I've only seen two 3-D movies, after all. I suppose I'm glad I missed the 3-D movies of the 1980s (and of the 1950s) because from what I've heard they wouldn't have given me a whole lot of enthusiasm for the format, especially the horror movies. The closest I ever got to old-fashioned 3-D was a comic book, and apart from the novelty of it, it was not the least bit impressive. The red and blue glasses basically robbed the comic book of most of its color.

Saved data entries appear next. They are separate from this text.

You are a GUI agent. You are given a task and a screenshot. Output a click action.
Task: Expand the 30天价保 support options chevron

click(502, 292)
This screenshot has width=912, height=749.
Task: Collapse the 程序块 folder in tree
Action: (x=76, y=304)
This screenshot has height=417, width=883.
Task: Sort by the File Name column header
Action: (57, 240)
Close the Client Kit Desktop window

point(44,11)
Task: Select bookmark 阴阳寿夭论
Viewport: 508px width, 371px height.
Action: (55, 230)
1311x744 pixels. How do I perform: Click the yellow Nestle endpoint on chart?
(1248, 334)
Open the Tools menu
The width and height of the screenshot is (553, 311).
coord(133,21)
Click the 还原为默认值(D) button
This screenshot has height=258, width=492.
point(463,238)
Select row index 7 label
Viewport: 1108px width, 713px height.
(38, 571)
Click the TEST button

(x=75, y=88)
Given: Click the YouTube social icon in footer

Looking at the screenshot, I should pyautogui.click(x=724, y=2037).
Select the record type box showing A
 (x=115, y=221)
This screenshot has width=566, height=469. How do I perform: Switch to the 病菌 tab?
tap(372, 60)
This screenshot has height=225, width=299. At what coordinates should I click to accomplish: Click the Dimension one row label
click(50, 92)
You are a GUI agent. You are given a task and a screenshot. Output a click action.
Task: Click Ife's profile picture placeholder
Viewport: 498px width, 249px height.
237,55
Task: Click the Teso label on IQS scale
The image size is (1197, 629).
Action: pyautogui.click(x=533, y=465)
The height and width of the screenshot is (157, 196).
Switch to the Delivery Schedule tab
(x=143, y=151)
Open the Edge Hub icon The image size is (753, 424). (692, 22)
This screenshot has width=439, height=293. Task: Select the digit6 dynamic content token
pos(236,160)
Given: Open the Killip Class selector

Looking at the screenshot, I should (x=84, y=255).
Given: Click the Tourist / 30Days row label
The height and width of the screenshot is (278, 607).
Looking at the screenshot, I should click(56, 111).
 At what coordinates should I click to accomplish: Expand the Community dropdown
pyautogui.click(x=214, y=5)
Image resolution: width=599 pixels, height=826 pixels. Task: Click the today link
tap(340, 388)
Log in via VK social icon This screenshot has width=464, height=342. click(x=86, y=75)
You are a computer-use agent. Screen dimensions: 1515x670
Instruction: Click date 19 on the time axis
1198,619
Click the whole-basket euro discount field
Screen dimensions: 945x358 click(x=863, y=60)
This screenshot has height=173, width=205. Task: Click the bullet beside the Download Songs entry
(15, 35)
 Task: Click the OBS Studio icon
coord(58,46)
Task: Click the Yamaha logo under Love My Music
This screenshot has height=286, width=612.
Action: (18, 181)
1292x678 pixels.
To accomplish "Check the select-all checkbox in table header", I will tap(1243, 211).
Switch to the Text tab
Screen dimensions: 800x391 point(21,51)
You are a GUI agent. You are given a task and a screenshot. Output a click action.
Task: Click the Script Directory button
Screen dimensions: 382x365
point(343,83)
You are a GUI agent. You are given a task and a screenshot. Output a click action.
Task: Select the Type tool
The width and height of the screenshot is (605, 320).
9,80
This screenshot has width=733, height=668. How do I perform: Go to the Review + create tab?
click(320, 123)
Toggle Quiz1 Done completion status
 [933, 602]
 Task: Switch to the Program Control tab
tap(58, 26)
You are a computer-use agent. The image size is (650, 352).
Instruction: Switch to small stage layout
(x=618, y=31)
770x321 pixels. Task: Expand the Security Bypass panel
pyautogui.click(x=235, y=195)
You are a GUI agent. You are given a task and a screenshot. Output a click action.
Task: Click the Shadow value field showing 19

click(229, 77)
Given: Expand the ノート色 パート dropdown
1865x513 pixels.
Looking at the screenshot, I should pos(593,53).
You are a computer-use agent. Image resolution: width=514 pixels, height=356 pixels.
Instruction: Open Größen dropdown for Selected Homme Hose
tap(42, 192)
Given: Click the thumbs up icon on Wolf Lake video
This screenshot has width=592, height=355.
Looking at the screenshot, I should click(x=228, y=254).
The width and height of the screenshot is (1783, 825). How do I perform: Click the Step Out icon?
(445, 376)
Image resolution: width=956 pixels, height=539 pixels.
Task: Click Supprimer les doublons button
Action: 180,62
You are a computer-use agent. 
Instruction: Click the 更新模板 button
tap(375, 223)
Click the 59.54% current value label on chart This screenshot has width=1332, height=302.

My first experience with the format, A Christmas Carol, was, to be honest, not an entirely pleasant experience. I liked the movie and some of the 3-D effects, but walked out of the theater with a headache. Also, it cost significantly more than it would have in 2-D and in truth, as entertaining as the 3-D effects were, they did nothing to propel the story. Based on that experience and on my sister's feedback from Up, where she basically said it didn't add anything to the overall story, I wondered if some of the internet haters were right all along and that 3-D really is nothing more than a fad.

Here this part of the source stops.